Despite these important social functions, the downside of belief in the paranormal is the growing inability to mentally process an uncontrollable world. Pursuing the paranormal through television shows, weekends out ghost hunting, or holding superstitions about disease and disaster is a form of escapism that can have negative consequences in the long run. For example, a family with a child suffering from epilepsy may choose to perform an exorcism versus getting medical treatment, which may have negative consequences for the child. Also, an individual who believes natural disasters are caused by a deity may blame themselves for natural disasters, thinking that the deity is angry with them. Both of these are examples of how belief in the paranormal, particularly in its potential forces on the world around, can be more harmful than believing the world is ruled by happenstance.
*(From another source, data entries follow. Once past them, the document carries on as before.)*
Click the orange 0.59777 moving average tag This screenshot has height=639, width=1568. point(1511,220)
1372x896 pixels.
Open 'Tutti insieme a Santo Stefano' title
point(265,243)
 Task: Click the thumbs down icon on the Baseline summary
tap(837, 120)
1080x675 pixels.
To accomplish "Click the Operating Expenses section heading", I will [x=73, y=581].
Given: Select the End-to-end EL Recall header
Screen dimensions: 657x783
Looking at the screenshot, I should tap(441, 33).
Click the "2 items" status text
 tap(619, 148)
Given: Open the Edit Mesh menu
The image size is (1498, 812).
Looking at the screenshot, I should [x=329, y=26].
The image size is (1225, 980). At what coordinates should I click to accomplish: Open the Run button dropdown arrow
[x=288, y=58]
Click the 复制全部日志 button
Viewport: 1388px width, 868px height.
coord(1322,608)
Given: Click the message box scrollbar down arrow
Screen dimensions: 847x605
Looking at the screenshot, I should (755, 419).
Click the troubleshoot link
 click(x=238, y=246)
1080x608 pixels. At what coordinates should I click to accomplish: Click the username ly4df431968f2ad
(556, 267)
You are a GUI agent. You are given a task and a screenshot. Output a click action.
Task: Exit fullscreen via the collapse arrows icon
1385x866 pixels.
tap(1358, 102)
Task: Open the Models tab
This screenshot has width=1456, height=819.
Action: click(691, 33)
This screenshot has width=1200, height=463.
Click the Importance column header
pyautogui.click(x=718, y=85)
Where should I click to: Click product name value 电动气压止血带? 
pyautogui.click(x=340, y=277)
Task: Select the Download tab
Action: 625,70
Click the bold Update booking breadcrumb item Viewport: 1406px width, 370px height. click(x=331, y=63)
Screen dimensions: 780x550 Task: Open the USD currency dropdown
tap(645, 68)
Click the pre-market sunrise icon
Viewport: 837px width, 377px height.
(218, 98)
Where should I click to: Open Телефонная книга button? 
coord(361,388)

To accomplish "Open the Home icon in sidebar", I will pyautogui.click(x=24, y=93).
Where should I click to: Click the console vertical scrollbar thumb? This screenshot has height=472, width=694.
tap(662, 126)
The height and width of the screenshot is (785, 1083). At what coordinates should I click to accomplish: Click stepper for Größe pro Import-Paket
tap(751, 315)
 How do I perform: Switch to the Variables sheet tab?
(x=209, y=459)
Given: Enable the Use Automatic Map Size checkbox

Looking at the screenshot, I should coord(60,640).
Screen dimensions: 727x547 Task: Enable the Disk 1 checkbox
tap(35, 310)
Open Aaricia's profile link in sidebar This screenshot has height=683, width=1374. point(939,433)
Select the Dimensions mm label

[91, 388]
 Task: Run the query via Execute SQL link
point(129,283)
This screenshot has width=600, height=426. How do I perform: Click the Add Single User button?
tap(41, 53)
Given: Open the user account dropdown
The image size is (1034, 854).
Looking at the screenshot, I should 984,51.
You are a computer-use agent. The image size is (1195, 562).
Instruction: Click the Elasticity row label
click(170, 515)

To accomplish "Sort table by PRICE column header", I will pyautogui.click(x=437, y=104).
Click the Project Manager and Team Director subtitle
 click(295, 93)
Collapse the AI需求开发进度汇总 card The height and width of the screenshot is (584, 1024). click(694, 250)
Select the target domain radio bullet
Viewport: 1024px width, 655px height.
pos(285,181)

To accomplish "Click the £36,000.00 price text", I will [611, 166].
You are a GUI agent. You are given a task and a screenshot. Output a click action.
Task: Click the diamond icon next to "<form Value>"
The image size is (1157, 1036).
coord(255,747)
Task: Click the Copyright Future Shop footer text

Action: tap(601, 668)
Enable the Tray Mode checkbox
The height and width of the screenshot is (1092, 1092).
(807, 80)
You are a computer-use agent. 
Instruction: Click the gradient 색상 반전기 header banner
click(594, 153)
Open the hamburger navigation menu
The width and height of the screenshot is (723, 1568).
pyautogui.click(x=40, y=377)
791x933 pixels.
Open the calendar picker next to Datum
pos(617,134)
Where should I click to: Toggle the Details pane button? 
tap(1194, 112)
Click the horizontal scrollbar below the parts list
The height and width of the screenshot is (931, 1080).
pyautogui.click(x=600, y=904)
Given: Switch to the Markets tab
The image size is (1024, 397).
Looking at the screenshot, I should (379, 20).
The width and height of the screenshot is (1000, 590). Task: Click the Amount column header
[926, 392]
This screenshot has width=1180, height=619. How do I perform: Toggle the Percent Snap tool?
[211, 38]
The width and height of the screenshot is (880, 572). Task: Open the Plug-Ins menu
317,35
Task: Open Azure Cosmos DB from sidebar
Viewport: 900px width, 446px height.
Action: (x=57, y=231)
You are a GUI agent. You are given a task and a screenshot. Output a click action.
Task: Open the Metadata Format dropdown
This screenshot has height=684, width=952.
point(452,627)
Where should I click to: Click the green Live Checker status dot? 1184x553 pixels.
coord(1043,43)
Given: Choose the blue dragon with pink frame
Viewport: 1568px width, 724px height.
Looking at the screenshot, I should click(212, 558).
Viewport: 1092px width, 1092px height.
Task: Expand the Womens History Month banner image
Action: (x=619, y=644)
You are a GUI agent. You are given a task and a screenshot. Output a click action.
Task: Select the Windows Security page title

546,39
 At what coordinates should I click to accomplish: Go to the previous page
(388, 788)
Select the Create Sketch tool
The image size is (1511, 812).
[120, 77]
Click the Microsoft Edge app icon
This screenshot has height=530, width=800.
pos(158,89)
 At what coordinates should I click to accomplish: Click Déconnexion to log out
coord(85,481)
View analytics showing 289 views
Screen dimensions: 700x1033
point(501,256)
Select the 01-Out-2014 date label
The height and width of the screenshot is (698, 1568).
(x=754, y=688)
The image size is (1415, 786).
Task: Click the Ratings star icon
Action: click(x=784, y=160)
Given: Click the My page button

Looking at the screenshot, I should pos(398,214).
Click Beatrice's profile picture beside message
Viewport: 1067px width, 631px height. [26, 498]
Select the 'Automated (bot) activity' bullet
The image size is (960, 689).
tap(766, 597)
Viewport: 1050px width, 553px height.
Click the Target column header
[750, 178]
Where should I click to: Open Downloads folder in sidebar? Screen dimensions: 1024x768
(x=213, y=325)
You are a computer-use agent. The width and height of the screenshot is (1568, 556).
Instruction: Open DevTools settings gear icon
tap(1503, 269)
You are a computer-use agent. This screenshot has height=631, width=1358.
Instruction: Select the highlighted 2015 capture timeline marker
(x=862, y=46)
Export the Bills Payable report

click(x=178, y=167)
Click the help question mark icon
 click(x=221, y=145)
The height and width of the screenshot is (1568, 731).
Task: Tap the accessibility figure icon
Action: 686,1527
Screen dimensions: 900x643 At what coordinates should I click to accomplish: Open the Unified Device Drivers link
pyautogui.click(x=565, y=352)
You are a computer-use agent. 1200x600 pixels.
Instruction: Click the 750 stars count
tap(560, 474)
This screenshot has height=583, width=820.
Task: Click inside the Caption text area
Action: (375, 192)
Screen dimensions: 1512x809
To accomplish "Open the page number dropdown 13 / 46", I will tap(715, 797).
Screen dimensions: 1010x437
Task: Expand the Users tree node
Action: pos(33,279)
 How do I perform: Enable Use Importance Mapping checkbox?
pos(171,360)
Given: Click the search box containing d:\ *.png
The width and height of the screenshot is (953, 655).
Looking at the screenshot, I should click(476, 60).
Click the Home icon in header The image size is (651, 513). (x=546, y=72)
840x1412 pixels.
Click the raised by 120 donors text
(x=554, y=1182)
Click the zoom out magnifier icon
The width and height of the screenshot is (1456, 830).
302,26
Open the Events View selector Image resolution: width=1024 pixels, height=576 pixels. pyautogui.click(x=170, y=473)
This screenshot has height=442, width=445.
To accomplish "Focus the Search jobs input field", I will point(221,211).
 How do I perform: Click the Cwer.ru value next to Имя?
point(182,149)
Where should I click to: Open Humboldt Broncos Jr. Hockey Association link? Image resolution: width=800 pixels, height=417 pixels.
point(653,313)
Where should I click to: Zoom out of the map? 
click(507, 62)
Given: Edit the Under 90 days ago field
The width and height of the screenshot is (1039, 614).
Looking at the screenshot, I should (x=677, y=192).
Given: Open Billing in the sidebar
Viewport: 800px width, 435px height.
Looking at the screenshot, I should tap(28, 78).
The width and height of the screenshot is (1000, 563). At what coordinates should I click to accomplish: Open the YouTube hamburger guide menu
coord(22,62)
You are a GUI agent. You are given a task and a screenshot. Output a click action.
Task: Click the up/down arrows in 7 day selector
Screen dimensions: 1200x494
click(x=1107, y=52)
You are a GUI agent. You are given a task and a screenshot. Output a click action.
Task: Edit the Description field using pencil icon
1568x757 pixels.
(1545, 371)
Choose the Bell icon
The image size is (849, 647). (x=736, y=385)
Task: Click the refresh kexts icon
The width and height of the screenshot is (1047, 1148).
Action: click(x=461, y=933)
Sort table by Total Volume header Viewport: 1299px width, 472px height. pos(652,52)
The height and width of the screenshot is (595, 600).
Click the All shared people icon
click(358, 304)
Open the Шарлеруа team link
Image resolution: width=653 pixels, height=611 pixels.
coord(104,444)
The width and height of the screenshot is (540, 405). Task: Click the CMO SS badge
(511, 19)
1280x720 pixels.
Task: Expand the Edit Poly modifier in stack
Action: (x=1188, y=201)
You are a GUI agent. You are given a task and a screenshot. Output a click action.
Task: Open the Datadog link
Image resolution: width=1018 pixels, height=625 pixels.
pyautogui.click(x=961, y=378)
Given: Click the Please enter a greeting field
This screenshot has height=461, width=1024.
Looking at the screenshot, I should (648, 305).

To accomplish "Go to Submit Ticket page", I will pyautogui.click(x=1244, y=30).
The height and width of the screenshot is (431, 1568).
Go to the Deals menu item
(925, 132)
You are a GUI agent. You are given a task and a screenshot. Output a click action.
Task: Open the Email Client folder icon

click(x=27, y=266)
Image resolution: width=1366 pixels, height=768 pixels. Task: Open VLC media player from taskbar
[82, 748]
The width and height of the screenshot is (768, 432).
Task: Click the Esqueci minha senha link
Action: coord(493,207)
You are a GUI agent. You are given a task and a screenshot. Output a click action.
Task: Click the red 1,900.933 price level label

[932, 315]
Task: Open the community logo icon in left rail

Christopher French, a professor of psychology at the University of London, comments on the reasons people choose to believe in the paranormal: “There is also the emotional motivation for these beliefs. The vast majority of us don’t like the idea of our own mortality. Even though we find the idea of ghosts and spirits scary, in a wider context, they provide evidence for the survival of the soul.” Belief in the paranormal can be a way to escape one’s own mortality, which contributes to a Western perspective on death, one of fear and avoidance. Furthermore, holding superstitious beliefs and pursuing answers about the paranormal takes away time that a person could spend on important tasks in the present as opposed to the afterlife. Ghost hunting takes away time one could spend volunteering at a local non-profit or participating in political activism. However, one could also argue that ghost hunting is as harmless a hobby as browsing social media or scrapbooking. If ghost hunting is considered a form of escapism that is detrimental to one’s connection with reality, other hobbies arguably could have the same effect.

Although many psychologists explain paranormal encounters as minor hallucinations or dim lighting, belief in ghosts does not seem like it will dissipate in the near future. At the University of Virginia’s School of Medicine, the Division of Perceptual Studies investigates phenomena that current scientific methods cannot explain. Dr. Jim Tucker at DOPS focuses on finding evidence that human personalities persist after death by examining children who report memories that are not their own. One young patient started having horrific nightmares at the age of 2 about plane crashes, and started reporting memories consistent with a WWII fighter jet pilot. Some would explain this phenomenon in the child as minor brain damage, a plea for parental affection, or shielding from growing up. Others would hail this example as modern day reincarnation. Although opinions are still divided on the existence of ghosts and other paranormal phenomenon, it is clear that belief in ghosts has important cultural functions that should be taken seriously.